TASK STATEMENT:
Write out the listing below from the line containing "Collections (348, 91)" to its last line, unaltered, ends included.

————————

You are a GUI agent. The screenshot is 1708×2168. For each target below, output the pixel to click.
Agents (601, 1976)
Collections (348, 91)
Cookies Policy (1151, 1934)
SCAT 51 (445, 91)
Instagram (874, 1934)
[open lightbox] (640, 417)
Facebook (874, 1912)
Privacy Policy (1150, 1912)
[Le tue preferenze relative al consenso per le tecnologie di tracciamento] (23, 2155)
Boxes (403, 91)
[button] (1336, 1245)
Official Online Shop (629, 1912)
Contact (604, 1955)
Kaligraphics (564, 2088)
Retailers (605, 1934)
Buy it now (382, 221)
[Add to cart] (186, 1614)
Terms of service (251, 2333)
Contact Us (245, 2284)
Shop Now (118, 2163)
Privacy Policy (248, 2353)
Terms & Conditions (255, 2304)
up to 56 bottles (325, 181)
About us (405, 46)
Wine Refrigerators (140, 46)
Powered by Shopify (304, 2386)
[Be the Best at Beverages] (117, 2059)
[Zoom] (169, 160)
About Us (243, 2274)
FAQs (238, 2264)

————————

RESULT OF THIS TASK:
Collections (348, 91)
Cookies Policy (1151, 1934)
SCAT 51 (445, 91)
Instagram (874, 1934)
[open lightbox] (640, 417)
Facebook (874, 1912)
Privacy Policy (1150, 1912)
[Le tue preferenze relative al consenso per le tecnologie di tracciamento] (23, 2155)
Boxes (403, 91)
[button] (1336, 1245)
Official Online Shop (629, 1912)
Contact (604, 1955)
Kaligraphics (564, 2088)
Retailers (605, 1934)
Buy it now (382, 221)
[Add to cart] (186, 1614)
Terms of service (251, 2333)
Contact Us (245, 2284)
Shop Now (118, 2163)
Privacy Policy (248, 2353)
Terms & Conditions (255, 2304)
up to 56 bottles (325, 181)
About us (405, 46)
Wine Refrigerators (140, 46)
Powered by Shopify (304, 2386)
[Be the Best at Beverages] (117, 2059)
[Zoom] (169, 160)
About Us (243, 2274)
FAQs (238, 2264)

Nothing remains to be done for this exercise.